Task details: Copy out the records below word for word, every line included, with nothing changed.

Data records:
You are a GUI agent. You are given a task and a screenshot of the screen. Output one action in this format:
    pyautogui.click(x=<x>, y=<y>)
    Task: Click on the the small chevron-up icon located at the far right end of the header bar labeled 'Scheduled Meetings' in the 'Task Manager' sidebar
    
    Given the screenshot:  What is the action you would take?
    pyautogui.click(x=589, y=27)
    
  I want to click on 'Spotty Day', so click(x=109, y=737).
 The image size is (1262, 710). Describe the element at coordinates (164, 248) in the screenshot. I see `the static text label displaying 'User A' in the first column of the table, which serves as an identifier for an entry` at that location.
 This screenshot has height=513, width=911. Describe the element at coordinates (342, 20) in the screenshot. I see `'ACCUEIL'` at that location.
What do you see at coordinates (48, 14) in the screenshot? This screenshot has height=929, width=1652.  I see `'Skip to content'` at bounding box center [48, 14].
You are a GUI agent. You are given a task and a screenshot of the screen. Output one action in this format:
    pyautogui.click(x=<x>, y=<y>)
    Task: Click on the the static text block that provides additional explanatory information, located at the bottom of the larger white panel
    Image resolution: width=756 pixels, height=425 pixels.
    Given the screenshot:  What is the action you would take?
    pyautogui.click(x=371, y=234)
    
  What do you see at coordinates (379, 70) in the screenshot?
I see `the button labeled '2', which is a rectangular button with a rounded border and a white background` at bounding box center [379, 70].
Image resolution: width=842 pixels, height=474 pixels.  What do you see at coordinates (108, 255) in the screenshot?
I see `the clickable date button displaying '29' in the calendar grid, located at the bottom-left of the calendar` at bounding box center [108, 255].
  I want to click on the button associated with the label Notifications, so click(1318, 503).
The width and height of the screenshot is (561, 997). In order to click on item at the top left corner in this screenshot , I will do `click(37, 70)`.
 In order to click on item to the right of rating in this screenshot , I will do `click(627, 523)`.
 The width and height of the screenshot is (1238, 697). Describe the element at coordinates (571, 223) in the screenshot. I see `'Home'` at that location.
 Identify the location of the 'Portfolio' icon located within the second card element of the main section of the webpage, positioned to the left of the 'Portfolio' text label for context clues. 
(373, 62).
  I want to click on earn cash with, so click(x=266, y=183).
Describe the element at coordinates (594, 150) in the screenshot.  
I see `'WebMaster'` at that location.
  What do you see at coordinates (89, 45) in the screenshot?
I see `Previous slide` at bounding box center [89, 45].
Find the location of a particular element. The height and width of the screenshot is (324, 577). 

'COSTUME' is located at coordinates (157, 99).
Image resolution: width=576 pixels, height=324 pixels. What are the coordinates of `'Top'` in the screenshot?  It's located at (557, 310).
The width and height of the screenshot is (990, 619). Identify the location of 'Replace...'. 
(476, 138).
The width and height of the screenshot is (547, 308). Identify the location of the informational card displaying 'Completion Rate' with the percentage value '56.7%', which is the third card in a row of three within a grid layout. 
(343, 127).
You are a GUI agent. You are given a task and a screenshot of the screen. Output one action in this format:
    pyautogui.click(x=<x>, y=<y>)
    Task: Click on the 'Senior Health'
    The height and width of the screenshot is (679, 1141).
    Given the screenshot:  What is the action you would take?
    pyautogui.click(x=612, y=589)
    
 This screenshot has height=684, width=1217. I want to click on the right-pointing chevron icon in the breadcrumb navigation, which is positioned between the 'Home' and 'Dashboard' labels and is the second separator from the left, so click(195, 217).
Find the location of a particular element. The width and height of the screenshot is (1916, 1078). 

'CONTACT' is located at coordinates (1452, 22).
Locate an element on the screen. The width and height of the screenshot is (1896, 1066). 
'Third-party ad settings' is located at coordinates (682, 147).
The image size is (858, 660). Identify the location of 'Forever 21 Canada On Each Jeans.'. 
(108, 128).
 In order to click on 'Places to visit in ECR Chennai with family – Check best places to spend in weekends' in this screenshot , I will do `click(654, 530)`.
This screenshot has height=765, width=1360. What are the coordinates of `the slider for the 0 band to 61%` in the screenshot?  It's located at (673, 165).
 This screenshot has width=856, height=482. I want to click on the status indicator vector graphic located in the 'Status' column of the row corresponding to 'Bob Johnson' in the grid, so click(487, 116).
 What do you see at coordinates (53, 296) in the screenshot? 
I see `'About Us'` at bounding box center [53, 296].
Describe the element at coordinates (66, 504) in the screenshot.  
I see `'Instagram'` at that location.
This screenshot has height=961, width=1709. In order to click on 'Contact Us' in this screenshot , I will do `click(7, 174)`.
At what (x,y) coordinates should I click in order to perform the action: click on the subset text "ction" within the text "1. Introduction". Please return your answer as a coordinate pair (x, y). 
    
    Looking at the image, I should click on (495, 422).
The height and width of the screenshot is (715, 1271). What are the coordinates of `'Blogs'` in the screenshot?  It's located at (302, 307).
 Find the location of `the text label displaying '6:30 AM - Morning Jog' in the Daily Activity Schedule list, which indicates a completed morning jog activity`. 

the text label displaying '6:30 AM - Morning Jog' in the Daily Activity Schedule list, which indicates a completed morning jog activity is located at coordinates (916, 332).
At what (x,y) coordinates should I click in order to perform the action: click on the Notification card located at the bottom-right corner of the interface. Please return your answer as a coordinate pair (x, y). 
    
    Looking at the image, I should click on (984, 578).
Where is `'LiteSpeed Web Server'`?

Complete answer:
You are a GUI agent. You are given a task and a screenshot of the screen. Output one action in this format:
    pyautogui.click(x=<x>, y=<y>)
    Task: Click on the the small chevron-up icon located at the far right end of the header bar labeled 'Scheduled Meetings' in the 'Task Manager' sidebar
    
    Given the screenshot:  What is the action you would take?
    pyautogui.click(x=589, y=27)
    
  I want to click on 'Spotty Day', so click(x=109, y=737).
 The image size is (1262, 710). Describe the element at coordinates (164, 248) in the screenshot. I see `the static text label displaying 'User A' in the first column of the table, which serves as an identifier for an entry` at that location.
 This screenshot has height=513, width=911. Describe the element at coordinates (342, 20) in the screenshot. I see `'ACCUEIL'` at that location.
What do you see at coordinates (48, 14) in the screenshot? This screenshot has height=929, width=1652.  I see `'Skip to content'` at bounding box center [48, 14].
You are a GUI agent. You are given a task and a screenshot of the screen. Output one action in this format:
    pyautogui.click(x=<x>, y=<y>)
    Task: Click on the the static text block that provides additional explanatory information, located at the bottom of the larger white panel
    Image resolution: width=756 pixels, height=425 pixels.
    Given the screenshot:  What is the action you would take?
    pyautogui.click(x=371, y=234)
    
  What do you see at coordinates (379, 70) in the screenshot?
I see `the button labeled '2', which is a rectangular button with a rounded border and a white background` at bounding box center [379, 70].
Image resolution: width=842 pixels, height=474 pixels.  What do you see at coordinates (108, 255) in the screenshot?
I see `the clickable date button displaying '29' in the calendar grid, located at the bottom-left of the calendar` at bounding box center [108, 255].
  I want to click on the button associated with the label Notifications, so click(1318, 503).
The width and height of the screenshot is (561, 997). In order to click on item at the top left corner in this screenshot , I will do `click(37, 70)`.
 In order to click on item to the right of rating in this screenshot , I will do `click(627, 523)`.
 The width and height of the screenshot is (1238, 697). Describe the element at coordinates (571, 223) in the screenshot. I see `'Home'` at that location.
 Identify the location of the 'Portfolio' icon located within the second card element of the main section of the webpage, positioned to the left of the 'Portfolio' text label for context clues. 
(373, 62).
  I want to click on earn cash with, so click(x=266, y=183).
Describe the element at coordinates (594, 150) in the screenshot.  
I see `'WebMaster'` at that location.
  What do you see at coordinates (89, 45) in the screenshot?
I see `Previous slide` at bounding box center [89, 45].
Find the location of a particular element. The height and width of the screenshot is (324, 577). 

'COSTUME' is located at coordinates (157, 99).
Image resolution: width=576 pixels, height=324 pixels. What are the coordinates of `'Top'` in the screenshot?  It's located at (557, 310).
The width and height of the screenshot is (990, 619). Identify the location of 'Replace...'. 
(476, 138).
The width and height of the screenshot is (547, 308). Identify the location of the informational card displaying 'Completion Rate' with the percentage value '56.7%', which is the third card in a row of three within a grid layout. 
(343, 127).
You are a GUI agent. You are given a task and a screenshot of the screen. Output one action in this format:
    pyautogui.click(x=<x>, y=<y>)
    Task: Click on the 'Senior Health'
    The height and width of the screenshot is (679, 1141).
    Given the screenshot:  What is the action you would take?
    pyautogui.click(x=612, y=589)
    
 This screenshot has height=684, width=1217. I want to click on the right-pointing chevron icon in the breadcrumb navigation, which is positioned between the 'Home' and 'Dashboard' labels and is the second separator from the left, so click(195, 217).
Find the location of a particular element. The width and height of the screenshot is (1916, 1078). 

'CONTACT' is located at coordinates (1452, 22).
Locate an element on the screen. The width and height of the screenshot is (1896, 1066). 
'Third-party ad settings' is located at coordinates (682, 147).
The image size is (858, 660). Identify the location of 'Forever 21 Canada On Each Jeans.'. 
(108, 128).
 In order to click on 'Places to visit in ECR Chennai with family – Check best places to spend in weekends' in this screenshot , I will do `click(654, 530)`.
This screenshot has height=765, width=1360. What are the coordinates of `the slider for the 0 band to 61%` in the screenshot?  It's located at (673, 165).
 This screenshot has width=856, height=482. I want to click on the status indicator vector graphic located in the 'Status' column of the row corresponding to 'Bob Johnson' in the grid, so click(487, 116).
 What do you see at coordinates (53, 296) in the screenshot? 
I see `'About Us'` at bounding box center [53, 296].
Describe the element at coordinates (66, 504) in the screenshot.  
I see `'Instagram'` at that location.
This screenshot has height=961, width=1709. In order to click on 'Contact Us' in this screenshot , I will do `click(7, 174)`.
At what (x,y) coordinates should I click in order to perform the action: click on the subset text "ction" within the text "1. Introduction". Please return your answer as a coordinate pair (x, y). 
    
    Looking at the image, I should click on (495, 422).
The height and width of the screenshot is (715, 1271). What are the coordinates of `'Blogs'` in the screenshot?  It's located at (302, 307).
 Find the location of `the text label displaying '6:30 AM - Morning Jog' in the Daily Activity Schedule list, which indicates a completed morning jog activity`. 

the text label displaying '6:30 AM - Morning Jog' in the Daily Activity Schedule list, which indicates a completed morning jog activity is located at coordinates (916, 332).
At what (x,y) coordinates should I click in order to perform the action: click on the Notification card located at the bottom-right corner of the interface. Please return your answer as a coordinate pair (x, y). 
    
    Looking at the image, I should click on (984, 578).
Where is `'LiteSpeed Web Server'`?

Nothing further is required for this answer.